→ Extracted material

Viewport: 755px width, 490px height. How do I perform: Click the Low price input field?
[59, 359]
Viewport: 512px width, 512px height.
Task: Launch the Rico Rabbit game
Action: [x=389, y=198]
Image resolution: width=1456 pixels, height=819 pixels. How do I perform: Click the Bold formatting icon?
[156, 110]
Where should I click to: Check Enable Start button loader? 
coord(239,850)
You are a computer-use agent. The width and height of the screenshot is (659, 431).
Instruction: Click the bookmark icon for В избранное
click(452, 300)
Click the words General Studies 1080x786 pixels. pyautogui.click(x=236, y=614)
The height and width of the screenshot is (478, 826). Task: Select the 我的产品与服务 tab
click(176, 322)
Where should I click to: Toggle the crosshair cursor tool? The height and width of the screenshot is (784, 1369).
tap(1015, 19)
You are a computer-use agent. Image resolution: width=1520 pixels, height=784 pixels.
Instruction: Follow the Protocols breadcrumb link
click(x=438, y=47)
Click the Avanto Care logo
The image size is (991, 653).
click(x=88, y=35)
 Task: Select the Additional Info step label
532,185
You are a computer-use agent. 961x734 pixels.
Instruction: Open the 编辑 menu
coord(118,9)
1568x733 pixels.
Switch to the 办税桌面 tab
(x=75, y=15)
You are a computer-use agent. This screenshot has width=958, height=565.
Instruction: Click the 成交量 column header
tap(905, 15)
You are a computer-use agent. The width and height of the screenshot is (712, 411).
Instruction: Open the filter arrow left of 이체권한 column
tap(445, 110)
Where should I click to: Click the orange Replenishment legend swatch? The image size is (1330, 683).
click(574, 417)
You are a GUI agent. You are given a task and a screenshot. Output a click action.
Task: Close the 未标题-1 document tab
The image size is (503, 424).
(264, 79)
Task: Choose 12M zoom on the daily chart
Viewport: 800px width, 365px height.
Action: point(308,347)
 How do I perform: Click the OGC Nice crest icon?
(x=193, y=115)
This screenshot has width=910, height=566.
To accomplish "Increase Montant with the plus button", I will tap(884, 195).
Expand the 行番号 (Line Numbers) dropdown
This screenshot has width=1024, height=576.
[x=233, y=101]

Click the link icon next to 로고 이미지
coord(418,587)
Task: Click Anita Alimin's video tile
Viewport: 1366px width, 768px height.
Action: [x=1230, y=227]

→ Task to complete
Please reproduce all of the entries above exactly as they appear.

→ Your response
Viewport: 755px width, 490px height. How do I perform: Click the Low price input field?
[59, 359]
Viewport: 512px width, 512px height.
Task: Launch the Rico Rabbit game
Action: [x=389, y=198]
Image resolution: width=1456 pixels, height=819 pixels. How do I perform: Click the Bold formatting icon?
[156, 110]
Where should I click to: Check Enable Start button loader? 
coord(239,850)
You are a computer-use agent. The width and height of the screenshot is (659, 431).
Instruction: Click the bookmark icon for В избранное
click(452, 300)
Click the words General Studies 1080x786 pixels. pyautogui.click(x=236, y=614)
The height and width of the screenshot is (478, 826). Task: Select the 我的产品与服务 tab
click(176, 322)
Where should I click to: Toggle the crosshair cursor tool? The height and width of the screenshot is (784, 1369).
tap(1015, 19)
You are a computer-use agent. Image resolution: width=1520 pixels, height=784 pixels.
Instruction: Follow the Protocols breadcrumb link
click(x=438, y=47)
Click the Avanto Care logo
The image size is (991, 653).
click(x=88, y=35)
 Task: Select the Additional Info step label
532,185
You are a computer-use agent. 961x734 pixels.
Instruction: Open the 编辑 menu
coord(118,9)
1568x733 pixels.
Switch to the 办税桌面 tab
(x=75, y=15)
You are a computer-use agent. This screenshot has width=958, height=565.
Instruction: Click the 成交量 column header
tap(905, 15)
You are a computer-use agent. The width and height of the screenshot is (712, 411).
Instruction: Open the filter arrow left of 이체권한 column
tap(445, 110)
Where should I click to: Click the orange Replenishment legend swatch? The image size is (1330, 683).
click(574, 417)
You are a GUI agent. You are given a task and a screenshot. Output a click action.
Task: Close the 未标题-1 document tab
The image size is (503, 424).
(264, 79)
Task: Choose 12M zoom on the daily chart
Viewport: 800px width, 365px height.
Action: point(308,347)
 How do I perform: Click the OGC Nice crest icon?
(x=193, y=115)
This screenshot has width=910, height=566.
To accomplish "Increase Montant with the plus button", I will tap(884, 195).
Expand the 行番号 (Line Numbers) dropdown
This screenshot has width=1024, height=576.
[x=233, y=101]

Click the link icon next to 로고 이미지
coord(418,587)
Task: Click Anita Alimin's video tile
Viewport: 1366px width, 768px height.
Action: [x=1230, y=227]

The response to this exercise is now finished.